▶ **Given text**:
By Jeannette Catsoulis

  • July 21, 2016

Psychosis begets substance in “Lights Out,” a shameless piggyback — at least in apparition design and deployment — on the popularity of 2014’s terrifyingly effective Australian movie “The Babadook.”

That creep show also featured an imperiled boy and his fretful single mother (a pairing here replicated by a twitchy Maria Bello as Sophie and Gabriel Bateman as her son, Martin). More, it refused to confirm whether its malicious entity was imaginary or otherworldly, a question that bedevils Martin’s estranged stepsister, Rebecca (Teresa Palmer), when she becomes his protector. Recalling her own troubled childhood with the mentally unstable Sophie and her attachment to an invisible friend she called Diana, Rebecca needs no convincing when Martin tells her that Diana has returned.

▶ **Record set**:
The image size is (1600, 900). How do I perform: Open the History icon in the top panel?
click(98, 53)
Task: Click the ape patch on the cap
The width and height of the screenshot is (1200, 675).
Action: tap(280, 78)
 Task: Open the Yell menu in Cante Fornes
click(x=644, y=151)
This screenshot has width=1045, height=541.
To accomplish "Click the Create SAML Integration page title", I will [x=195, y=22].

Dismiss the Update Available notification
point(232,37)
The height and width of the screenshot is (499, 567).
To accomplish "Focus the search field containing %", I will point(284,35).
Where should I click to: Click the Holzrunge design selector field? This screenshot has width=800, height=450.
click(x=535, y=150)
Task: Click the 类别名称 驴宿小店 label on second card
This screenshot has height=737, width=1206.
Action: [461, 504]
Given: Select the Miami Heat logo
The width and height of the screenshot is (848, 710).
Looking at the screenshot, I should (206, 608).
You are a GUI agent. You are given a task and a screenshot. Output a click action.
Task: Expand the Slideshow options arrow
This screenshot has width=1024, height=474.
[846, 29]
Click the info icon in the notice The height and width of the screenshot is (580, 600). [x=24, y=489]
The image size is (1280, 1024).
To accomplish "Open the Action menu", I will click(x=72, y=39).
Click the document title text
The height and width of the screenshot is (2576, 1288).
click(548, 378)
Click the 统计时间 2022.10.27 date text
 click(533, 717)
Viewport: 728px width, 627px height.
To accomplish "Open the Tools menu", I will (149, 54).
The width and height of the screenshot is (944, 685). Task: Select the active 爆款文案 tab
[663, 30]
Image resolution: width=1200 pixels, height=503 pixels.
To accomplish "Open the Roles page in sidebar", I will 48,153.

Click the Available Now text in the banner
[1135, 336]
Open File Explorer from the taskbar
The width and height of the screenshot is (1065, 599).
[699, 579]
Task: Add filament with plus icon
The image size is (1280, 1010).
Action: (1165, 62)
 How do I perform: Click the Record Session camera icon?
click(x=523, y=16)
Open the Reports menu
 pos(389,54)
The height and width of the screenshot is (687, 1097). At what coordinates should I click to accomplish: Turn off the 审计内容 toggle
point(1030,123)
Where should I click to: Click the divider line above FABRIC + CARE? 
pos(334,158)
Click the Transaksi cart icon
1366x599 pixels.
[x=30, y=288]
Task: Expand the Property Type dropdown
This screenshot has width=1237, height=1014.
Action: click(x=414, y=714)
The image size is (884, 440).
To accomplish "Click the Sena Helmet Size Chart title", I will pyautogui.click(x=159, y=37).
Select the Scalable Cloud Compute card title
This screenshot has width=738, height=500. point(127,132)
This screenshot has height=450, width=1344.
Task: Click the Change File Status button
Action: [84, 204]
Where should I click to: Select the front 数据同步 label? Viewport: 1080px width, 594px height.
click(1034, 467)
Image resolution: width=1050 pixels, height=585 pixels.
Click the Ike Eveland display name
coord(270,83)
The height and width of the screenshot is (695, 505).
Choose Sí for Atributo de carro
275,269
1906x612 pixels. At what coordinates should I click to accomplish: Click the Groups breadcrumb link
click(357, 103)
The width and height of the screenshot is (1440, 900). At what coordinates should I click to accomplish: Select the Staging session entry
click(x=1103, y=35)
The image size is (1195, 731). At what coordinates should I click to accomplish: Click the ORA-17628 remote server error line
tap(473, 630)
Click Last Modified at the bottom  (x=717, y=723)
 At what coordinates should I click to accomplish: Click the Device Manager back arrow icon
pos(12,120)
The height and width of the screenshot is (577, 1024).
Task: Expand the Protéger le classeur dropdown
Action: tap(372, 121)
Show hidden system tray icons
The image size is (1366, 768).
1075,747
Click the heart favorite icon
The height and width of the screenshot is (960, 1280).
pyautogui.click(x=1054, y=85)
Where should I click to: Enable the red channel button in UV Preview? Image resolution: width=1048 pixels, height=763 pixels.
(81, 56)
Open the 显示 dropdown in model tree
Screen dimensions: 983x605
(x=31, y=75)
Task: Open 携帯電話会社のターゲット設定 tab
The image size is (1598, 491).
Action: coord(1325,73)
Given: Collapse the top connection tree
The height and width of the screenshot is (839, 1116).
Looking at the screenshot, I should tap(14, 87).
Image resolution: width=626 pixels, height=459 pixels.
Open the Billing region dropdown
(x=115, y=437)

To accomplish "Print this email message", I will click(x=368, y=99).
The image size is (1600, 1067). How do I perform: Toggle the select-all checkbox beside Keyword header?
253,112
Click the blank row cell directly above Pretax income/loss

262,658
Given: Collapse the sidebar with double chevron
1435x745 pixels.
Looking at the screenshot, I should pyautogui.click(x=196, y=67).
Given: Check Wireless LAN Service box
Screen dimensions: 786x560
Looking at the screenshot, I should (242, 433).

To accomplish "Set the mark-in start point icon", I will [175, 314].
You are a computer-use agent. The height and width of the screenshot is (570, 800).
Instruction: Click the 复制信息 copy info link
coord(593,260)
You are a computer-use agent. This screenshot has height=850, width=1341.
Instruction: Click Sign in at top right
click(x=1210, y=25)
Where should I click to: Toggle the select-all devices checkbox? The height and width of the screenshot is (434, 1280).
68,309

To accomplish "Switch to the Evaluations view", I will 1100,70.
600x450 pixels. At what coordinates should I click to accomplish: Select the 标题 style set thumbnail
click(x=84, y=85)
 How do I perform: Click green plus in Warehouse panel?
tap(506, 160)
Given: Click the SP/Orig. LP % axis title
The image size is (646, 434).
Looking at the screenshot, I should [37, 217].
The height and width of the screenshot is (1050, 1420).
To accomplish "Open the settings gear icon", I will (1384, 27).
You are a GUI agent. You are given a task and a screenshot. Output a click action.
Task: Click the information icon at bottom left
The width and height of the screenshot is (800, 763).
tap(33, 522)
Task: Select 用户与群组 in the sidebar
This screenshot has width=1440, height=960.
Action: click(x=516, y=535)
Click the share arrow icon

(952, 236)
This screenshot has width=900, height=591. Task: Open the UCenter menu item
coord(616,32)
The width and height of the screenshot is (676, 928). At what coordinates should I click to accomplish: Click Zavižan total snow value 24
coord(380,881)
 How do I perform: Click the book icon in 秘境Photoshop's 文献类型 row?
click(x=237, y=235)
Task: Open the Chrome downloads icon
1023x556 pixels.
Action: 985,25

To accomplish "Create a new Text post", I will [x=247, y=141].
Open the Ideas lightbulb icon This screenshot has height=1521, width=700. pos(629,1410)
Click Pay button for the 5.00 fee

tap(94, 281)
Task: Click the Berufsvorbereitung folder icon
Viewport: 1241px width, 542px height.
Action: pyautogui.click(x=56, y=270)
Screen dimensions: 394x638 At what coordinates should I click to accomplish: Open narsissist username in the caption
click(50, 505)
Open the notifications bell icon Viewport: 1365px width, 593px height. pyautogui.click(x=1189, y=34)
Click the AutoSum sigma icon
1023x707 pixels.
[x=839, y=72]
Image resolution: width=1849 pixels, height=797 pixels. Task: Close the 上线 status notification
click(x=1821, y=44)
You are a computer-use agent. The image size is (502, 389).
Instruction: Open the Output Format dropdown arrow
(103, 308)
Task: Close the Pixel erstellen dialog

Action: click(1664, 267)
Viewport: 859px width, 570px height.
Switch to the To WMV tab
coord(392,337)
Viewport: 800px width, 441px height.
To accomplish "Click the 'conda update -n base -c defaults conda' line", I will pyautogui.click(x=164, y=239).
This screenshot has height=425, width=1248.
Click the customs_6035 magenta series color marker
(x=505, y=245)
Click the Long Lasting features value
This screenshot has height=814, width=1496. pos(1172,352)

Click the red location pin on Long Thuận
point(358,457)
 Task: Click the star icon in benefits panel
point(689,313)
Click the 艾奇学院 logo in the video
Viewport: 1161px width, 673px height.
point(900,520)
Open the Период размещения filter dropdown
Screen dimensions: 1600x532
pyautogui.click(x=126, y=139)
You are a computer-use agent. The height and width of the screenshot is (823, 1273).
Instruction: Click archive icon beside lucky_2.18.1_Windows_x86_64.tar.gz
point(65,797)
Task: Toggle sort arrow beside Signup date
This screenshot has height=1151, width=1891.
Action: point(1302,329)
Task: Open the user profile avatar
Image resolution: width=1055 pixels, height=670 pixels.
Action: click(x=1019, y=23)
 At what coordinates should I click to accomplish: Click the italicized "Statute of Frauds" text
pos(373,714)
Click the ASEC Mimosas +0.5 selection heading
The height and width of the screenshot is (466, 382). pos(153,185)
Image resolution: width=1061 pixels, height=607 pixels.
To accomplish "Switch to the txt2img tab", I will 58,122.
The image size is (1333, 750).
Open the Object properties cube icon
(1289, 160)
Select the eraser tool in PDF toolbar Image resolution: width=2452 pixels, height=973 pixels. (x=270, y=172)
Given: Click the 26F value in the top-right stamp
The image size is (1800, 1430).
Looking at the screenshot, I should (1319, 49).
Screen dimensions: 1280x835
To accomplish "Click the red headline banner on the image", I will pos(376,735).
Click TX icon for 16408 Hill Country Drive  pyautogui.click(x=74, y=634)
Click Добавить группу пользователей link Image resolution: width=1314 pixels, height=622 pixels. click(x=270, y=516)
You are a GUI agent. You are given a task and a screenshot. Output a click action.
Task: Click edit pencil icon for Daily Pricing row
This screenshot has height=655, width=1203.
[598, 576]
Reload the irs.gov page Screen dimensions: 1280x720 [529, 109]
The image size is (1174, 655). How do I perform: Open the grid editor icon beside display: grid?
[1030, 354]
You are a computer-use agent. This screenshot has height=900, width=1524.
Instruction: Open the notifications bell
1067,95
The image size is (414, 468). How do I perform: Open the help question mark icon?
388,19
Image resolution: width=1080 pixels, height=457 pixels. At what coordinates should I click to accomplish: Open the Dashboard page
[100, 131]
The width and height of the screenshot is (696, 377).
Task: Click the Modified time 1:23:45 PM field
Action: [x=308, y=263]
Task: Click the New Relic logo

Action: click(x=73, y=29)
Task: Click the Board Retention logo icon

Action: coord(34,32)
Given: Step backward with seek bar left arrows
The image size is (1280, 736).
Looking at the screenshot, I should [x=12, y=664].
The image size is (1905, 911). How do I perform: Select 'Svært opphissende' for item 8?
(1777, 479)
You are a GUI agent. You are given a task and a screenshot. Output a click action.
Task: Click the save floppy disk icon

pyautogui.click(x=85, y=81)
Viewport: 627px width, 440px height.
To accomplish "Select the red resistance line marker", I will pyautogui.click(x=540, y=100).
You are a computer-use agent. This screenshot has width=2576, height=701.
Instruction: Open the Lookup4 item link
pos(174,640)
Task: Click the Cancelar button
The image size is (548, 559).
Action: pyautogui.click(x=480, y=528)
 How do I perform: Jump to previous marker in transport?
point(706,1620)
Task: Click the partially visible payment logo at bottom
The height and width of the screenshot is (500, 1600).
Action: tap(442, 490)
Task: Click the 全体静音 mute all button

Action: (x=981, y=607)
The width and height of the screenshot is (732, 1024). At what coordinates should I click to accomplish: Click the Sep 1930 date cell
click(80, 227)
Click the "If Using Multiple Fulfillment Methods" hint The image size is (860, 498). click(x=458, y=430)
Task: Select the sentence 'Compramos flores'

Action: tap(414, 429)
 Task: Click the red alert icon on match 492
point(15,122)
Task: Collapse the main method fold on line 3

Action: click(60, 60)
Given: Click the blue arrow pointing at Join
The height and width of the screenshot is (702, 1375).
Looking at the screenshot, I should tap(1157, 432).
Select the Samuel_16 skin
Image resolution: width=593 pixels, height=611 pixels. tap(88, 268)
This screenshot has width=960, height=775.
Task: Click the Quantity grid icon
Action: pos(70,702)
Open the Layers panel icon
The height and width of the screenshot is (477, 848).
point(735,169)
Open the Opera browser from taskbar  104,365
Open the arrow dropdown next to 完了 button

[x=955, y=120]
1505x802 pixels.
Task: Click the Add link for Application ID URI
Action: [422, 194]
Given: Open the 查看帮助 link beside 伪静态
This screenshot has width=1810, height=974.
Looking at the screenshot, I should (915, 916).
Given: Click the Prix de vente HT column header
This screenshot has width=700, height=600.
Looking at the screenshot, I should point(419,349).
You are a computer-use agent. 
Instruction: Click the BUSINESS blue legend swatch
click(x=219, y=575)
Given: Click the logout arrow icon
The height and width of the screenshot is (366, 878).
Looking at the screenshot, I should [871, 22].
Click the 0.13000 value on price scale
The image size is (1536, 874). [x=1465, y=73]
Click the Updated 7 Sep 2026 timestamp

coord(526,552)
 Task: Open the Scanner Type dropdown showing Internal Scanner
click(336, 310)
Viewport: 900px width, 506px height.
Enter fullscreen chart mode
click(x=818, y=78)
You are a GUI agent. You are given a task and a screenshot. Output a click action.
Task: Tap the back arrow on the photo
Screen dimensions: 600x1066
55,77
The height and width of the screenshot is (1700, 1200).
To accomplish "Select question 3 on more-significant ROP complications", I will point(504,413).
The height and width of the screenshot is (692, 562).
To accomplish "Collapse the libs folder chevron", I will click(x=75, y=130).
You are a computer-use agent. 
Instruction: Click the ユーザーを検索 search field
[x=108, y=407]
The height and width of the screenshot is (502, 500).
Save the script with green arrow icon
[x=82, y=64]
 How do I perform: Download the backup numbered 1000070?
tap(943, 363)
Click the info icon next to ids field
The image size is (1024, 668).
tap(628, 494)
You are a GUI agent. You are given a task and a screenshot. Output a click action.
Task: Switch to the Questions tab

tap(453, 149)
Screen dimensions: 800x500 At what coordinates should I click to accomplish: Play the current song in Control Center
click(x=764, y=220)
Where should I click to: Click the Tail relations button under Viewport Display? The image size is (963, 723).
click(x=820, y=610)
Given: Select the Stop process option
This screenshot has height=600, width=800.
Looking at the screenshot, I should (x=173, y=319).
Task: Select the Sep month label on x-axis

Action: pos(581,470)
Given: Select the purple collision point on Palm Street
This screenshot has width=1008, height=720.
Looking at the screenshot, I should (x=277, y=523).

▶ **Goal of the exercise**: Reproduce a passage of the film review word for word, beginning at the words "By Jeannette Catsoulis" and stopping after "Diana has returned.". The records stand apart from the review and are separate material.

▶ **Task answer**:
By Jeannette Catsoulis

  • July 21, 2016

Psychosis begets substance in “Lights Out,” a shameless piggyback — at least in apparition design and deployment — on the popularity of 2014’s terrifyingly effective Australian movie “The Babadook.”

That creep show also featured an imperiled boy and his fretful single mother (a pairing here replicated by a twitchy Maria Bello as Sophie and Gabriel Bateman as her son, Martin). More, it refused to confirm whether its malicious entity was imaginary or otherworldly, a question that bedevils Martin’s estranged stepsister, Rebecca (Teresa Palmer), when she becomes his protector. Recalling her own troubled childhood with the mentally unstable Sophie and her attachment to an invisible friend she called Diana, Rebecca needs no convincing when Martin tells her that Diana has returned.